__Instructions for the task__.
I need the lines below from the one with "386x158 pixels." down to the one with "The width and height of the screenshot is (746, 707)." reproduced exactly, both ends included, and nothing else.

Records drawn from a dataset:
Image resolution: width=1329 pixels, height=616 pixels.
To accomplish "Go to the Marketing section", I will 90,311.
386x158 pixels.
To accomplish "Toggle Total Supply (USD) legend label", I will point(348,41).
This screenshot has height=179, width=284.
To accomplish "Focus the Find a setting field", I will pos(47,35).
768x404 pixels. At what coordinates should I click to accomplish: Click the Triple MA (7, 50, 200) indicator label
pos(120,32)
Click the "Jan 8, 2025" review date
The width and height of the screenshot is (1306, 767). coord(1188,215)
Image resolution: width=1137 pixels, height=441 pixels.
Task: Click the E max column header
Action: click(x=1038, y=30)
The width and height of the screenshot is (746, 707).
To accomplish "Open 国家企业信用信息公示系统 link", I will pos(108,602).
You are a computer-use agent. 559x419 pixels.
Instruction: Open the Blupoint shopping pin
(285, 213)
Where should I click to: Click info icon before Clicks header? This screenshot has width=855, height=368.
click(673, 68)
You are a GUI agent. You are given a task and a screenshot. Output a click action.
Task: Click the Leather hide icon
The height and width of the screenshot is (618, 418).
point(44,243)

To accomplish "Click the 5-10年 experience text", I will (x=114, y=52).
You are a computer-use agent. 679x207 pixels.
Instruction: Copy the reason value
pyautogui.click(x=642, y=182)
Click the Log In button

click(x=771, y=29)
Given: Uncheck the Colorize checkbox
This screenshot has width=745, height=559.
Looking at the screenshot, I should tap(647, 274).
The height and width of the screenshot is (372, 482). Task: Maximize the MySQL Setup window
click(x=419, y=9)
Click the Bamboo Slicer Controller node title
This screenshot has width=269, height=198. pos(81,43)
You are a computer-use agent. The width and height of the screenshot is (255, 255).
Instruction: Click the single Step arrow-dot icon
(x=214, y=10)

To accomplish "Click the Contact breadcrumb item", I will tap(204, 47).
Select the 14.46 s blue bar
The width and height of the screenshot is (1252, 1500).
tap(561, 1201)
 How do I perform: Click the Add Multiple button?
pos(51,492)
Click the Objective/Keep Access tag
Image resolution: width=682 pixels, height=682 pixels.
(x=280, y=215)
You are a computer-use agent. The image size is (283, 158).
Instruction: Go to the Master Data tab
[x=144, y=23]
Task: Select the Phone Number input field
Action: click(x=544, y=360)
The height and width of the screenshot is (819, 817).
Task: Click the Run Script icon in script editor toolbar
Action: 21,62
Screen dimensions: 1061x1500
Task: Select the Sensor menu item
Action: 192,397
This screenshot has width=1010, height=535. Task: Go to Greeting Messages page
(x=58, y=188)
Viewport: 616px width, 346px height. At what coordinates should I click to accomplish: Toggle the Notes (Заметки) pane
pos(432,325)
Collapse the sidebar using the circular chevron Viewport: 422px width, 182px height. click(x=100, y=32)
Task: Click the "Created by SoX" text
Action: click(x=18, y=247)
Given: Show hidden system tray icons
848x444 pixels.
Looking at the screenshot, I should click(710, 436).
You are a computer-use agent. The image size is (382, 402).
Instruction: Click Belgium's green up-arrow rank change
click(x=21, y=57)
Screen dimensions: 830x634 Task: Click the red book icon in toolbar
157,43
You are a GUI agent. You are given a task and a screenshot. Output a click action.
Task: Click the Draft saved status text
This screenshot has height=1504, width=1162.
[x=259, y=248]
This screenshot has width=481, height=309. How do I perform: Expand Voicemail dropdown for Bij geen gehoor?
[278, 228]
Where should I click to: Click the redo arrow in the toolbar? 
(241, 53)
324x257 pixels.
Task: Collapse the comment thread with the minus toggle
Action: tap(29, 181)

__Answer__.
386x158 pixels.
To accomplish "Toggle Total Supply (USD) legend label", I will point(348,41).
This screenshot has height=179, width=284.
To accomplish "Focus the Find a setting field", I will pos(47,35).
768x404 pixels. At what coordinates should I click to accomplish: Click the Triple MA (7, 50, 200) indicator label
pos(120,32)
Click the "Jan 8, 2025" review date
The width and height of the screenshot is (1306, 767). coord(1188,215)
Image resolution: width=1137 pixels, height=441 pixels.
Task: Click the E max column header
Action: click(x=1038, y=30)
The width and height of the screenshot is (746, 707).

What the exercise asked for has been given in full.